→ Exercise inputs:
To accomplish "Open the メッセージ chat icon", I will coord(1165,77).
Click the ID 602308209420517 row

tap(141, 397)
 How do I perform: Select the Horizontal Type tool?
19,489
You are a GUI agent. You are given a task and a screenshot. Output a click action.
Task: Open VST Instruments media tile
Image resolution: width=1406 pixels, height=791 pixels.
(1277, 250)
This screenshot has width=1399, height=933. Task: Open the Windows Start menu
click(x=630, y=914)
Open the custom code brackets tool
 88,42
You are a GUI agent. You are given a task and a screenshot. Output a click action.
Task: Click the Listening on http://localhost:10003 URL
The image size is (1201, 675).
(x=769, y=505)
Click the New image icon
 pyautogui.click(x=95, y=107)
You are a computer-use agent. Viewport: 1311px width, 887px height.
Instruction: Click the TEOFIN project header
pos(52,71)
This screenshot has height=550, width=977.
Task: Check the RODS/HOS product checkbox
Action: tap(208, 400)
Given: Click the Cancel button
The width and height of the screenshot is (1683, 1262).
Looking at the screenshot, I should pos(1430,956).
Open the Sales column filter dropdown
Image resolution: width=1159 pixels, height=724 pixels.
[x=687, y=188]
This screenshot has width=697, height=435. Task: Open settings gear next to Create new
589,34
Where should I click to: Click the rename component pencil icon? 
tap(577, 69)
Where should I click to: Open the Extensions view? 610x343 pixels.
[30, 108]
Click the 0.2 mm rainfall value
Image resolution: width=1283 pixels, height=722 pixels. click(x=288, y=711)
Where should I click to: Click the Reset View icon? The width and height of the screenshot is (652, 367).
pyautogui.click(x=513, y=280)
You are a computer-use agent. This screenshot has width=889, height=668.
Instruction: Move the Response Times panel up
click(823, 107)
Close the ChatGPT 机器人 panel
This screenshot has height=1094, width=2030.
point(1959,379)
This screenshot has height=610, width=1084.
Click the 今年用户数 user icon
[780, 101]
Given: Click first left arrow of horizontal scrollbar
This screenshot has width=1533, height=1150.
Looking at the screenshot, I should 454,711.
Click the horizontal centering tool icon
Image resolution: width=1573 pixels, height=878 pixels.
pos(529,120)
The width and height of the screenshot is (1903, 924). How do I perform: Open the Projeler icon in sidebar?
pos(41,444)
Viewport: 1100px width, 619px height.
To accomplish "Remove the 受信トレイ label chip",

→ Assignment: The complete listing, transcribed exactly, is the expected answer.

→ Exercise solution:
To accomplish "Open the メッセージ chat icon", I will coord(1165,77).
Click the ID 602308209420517 row

tap(141, 397)
 How do I perform: Select the Horizontal Type tool?
19,489
You are a GUI agent. You are given a task and a screenshot. Output a click action.
Task: Open VST Instruments media tile
Image resolution: width=1406 pixels, height=791 pixels.
(1277, 250)
This screenshot has width=1399, height=933. Task: Open the Windows Start menu
click(x=630, y=914)
Open the custom code brackets tool
 88,42
You are a GUI agent. You are given a task and a screenshot. Output a click action.
Task: Click the Listening on http://localhost:10003 URL
The image size is (1201, 675).
(x=769, y=505)
Click the New image icon
 pyautogui.click(x=95, y=107)
You are a computer-use agent. Viewport: 1311px width, 887px height.
Instruction: Click the TEOFIN project header
pos(52,71)
This screenshot has height=550, width=977.
Task: Check the RODS/HOS product checkbox
Action: tap(208, 400)
Given: Click the Cancel button
The width and height of the screenshot is (1683, 1262).
Looking at the screenshot, I should pos(1430,956).
Open the Sales column filter dropdown
Image resolution: width=1159 pixels, height=724 pixels.
[x=687, y=188]
This screenshot has width=697, height=435. Task: Open settings gear next to Create new
589,34
Where should I click to: Click the rename component pencil icon? 
tap(577, 69)
Where should I click to: Open the Extensions view? 610x343 pixels.
[30, 108]
Click the 0.2 mm rainfall value
Image resolution: width=1283 pixels, height=722 pixels. click(x=288, y=711)
Where should I click to: Click the Reset View icon? The width and height of the screenshot is (652, 367).
pyautogui.click(x=513, y=280)
You are a computer-use agent. This screenshot has width=889, height=668.
Instruction: Move the Response Times panel up
click(823, 107)
Close the ChatGPT 机器人 panel
This screenshot has height=1094, width=2030.
point(1959,379)
This screenshot has height=610, width=1084.
Click the 今年用户数 user icon
[780, 101]
Given: Click first left arrow of horizontal scrollbar
This screenshot has width=1533, height=1150.
Looking at the screenshot, I should 454,711.
Click the horizontal centering tool icon
Image resolution: width=1573 pixels, height=878 pixels.
pos(529,120)
The width and height of the screenshot is (1903, 924). How do I perform: Open the Projeler icon in sidebar?
pos(41,444)
Viewport: 1100px width, 619px height.
To accomplish "Remove the 受信トレイ label chip",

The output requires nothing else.